NEW YORK (Sept. 12) – Tonight, the NCAA issued a statement explaining it will move all seven 2016-2017 championship events from North Carolina. Citing the dangers student-athletes and administrators would face in the state, this historical decision marks the first time the NCAA has moved events in response to North Carolina’s anti-LGBT legislation, known as HB2.
HB2 was adopted by the North Carolina legislature in March 2016. The law stripped away LGBT nondiscrimination laws enacted in more than a dozen of the state’s cities. It also placed tight restrictions on bathroom access for transgender people.
Due to the new law, the NCAA created new anti-discrimination requirements in its bidding process to ensure venues hosting NCAA events were safe and welcoming to LGBT people. In response, Athlete Ally authored a sign-on letter joined by more than 40 other nonprofit organizations, commending the NCAA for its inclusion efforts and providing recommendations on how best to create and implement the new guidelines.
The NCAA cited four major reasons why North Carolina’s climate is uniquely harmful to the LGBT community. Stating the values of the organization, NCAA president Mark Emmert said, “Fairness is about more than the opportunity to participate in college sports, or even compete for championships. We believe in providing a safe and respectful environment at our events and are committed to providing the best experience possible for college athletes, fans and everyone taking part in our championships”.
“The NCAA’s decision to move its championship games out of North Carolina is groundbreaking and sets an example for every other sporting body to follow,” said Athlete Ally’s Founder and Executive Director, Hudson Taylor. “If athletic communities believe in the principles of respect and equal treatment for their LGBT fans, athletes and administrators, then championship events should only be awarded to those states and cities that reflect those values.”

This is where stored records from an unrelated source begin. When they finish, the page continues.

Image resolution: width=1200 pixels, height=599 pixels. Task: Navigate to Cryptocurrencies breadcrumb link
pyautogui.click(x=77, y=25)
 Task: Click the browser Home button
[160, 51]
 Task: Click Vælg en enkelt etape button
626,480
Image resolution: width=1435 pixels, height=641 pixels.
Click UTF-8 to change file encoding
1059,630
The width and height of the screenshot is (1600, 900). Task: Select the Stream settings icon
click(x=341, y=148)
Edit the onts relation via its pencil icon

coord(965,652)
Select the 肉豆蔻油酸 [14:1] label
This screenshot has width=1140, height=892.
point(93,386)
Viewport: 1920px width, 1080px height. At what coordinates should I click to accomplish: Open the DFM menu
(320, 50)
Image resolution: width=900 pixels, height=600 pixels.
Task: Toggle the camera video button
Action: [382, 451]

The historic decision follows in the wake of the NBA’s decision this past July to move the NBA All-Star game from North Carolina due to the same law. The NBA’s decision will cost the state more than $100 million in estimated revenue.
Spearheading Athlete Ally’s work with the NCAA, Athlete Ally’s Director of Policy and Campaigns Ashland Johnson said, “What we’re seeing is a clear shift in the sports and social justice landscape, especially when it comes to LGBT equality and protecting players, coaches and fans. Powerhouse sports institutions like the NBA and NCAA are sending a message that equality on the field of play, and in the stands, requires equality under the law. Their historic and courageous actions are game-changers.”
You can view a list of the revoked championships and the NCAA’s statements here.
Athlete Ally is a non-profit organization that educates and activates athletic communities to champion LGBT equality. Athlete Ally works with MLB, MLS, the NBA, WNBA, and NBPA on player development and LGBT inclusion. It also co-wrote Champions of Respect, the NCAA’s guide on LGBT policies and best practices. Athlete Ally also partners with over 150 professional athletes and college campuses to promote LGBT respect and inclusion.